#### Passage provided:
** Begin **
Kerberos Password Passthru Requirements

This procedure will show you how to create a connection to a Kerberos enabled Hadoop Cluster using the Adapter for Apache Hive with security Password Passthru.

  1. Configure the connection to Hive using the following values:
    URL

    Is the URL to the location of the data source.

    jdbc:hive2://server1:10000/default;principal=hive/server1@REALM.COM;
    auth=kerberos;kerberosAuthType=fromSubject

    where:

    server1

    Is the name of a node on your Hadoop cluster where a Hive2 server is running.

    Security

    Set to Password Passthru.

    Select Profile

    Select the server profile, edasprof.

    Driver Name

    Is the name of the JDBC driver, for example, org.apache.hive.jdbc.HiveDriver.

    IBI_CLASSPATH

    Defines the additional Java Class directories or full-path jar names which will be available for Java Services (if not included in your system CLASSPATH).

    /path/to/hive-jdbc-<version>standalone.jar
    
  2. Click Configure.

    You also need to configure Hive as a DBMS Security Provider.

  3. From the Web Console, click Access Control.
  4. Under Security Providers, right-click DBMS and click New.

    The DBMS Security Provider Configuration page opens.

  5. Enter the following values:
    DBMS Provider

    Enter the provider, as desired. For example, hive.

    Security DBMS

    Select SQLHIV - Apache Hive.

    security_connection

    The connection name you specified, for example, server.

  6. Click Save.

    The DBMS Security Provider Configuration page opens.

  7. Select the line DBMS - hive , where hive is the name you used. .
  8. From the Status drop-down menu, select Primary or Secondary, as desired.


Troubleshooting

Here are some of the errors you may see when attempting to connect to a Hadoop cluster. These error messages will be prefixed by FOC1500.

Java listener may be down

ERROR: ncjInit failed.  Java listener may be down - see edaprint.log.

This is a Java specific issue. Confirm that your Java version meets your system requirements for bit size (32 bit vs 64 bit), and that the value for JAVA_HOME is pointing to the correct Java version.

No suitable driver found for jdbc: ...

(-1) [00000] JDBFOC>> makeConnection(): conn is NULLjava.sql.
SQLException: No suitable driver found for jdbc:hive1://server:10000/default

The name of the JDBC driver in the URL is incorrect. For example, in the above URL, the driver is hive1.

ClassNotFoundException

(-1) [00000] JDBFOC>> connectx(): java.lang.ClassNotFoundException:
org.apache.hive.jdbc.HiveDriver

One of the jar files that comprises the Hive JDBC driver is not found in the CLASSPATH, or the driver name is incorrect. In the above example, the driver name is org.apache.hive.jdbc.HiveDriver.

Required field 'client_protocol' is unset!

(-1) [00000] JDBFOC>> makeConnection(): conn is NULLjava.sql.
SQLException: Could not establish connection to 
jdbc:hive2://server:10000/default;principal=hive/server@REALM.
COM;auth=kerberos;kerberosAuthType=fromSubject: Required field 
'client_protocol' is unset! Struct:TOpenSessionReq(client_protocol:null,
configuration:{use:database=default})

This is due to a Java version mismatch. The version of Java on the client is newer than the one on the server. To resolve this error, update Java on the system where you are running our server.
** End **
#### Record extracts:
** Begin **
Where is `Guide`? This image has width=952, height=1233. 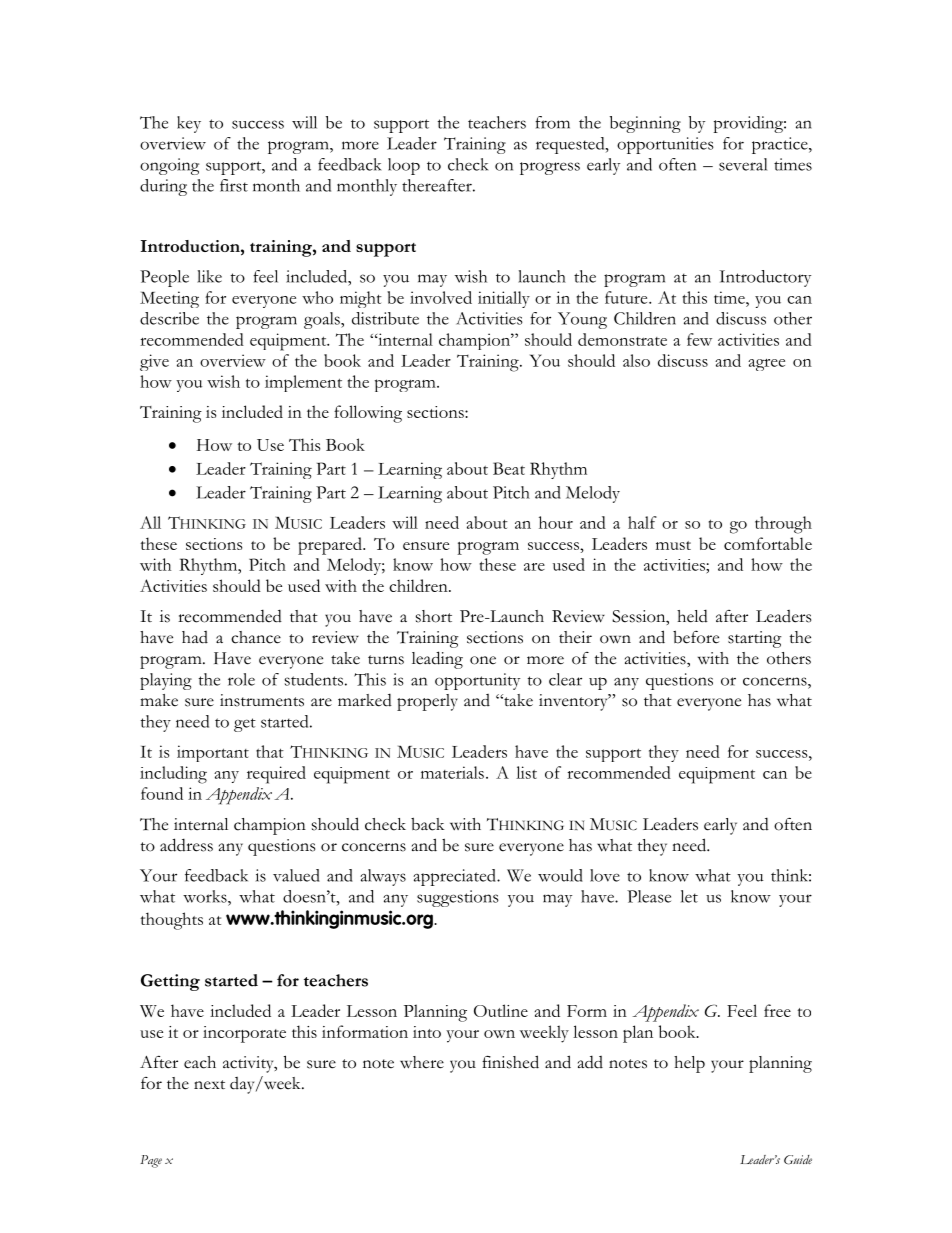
** End **
** Begin **
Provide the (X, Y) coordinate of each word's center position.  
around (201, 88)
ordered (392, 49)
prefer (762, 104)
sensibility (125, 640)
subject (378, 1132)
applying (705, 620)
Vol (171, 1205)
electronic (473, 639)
** End **
#### Problem to solve:
According to the passage on Kerberos Password Passthru requirements, what causes the error "Required field 'client_protocol' is unset!"?

#### Completed task:
A Java version mismatch, in which the Java version on the client is newer than the one on the server.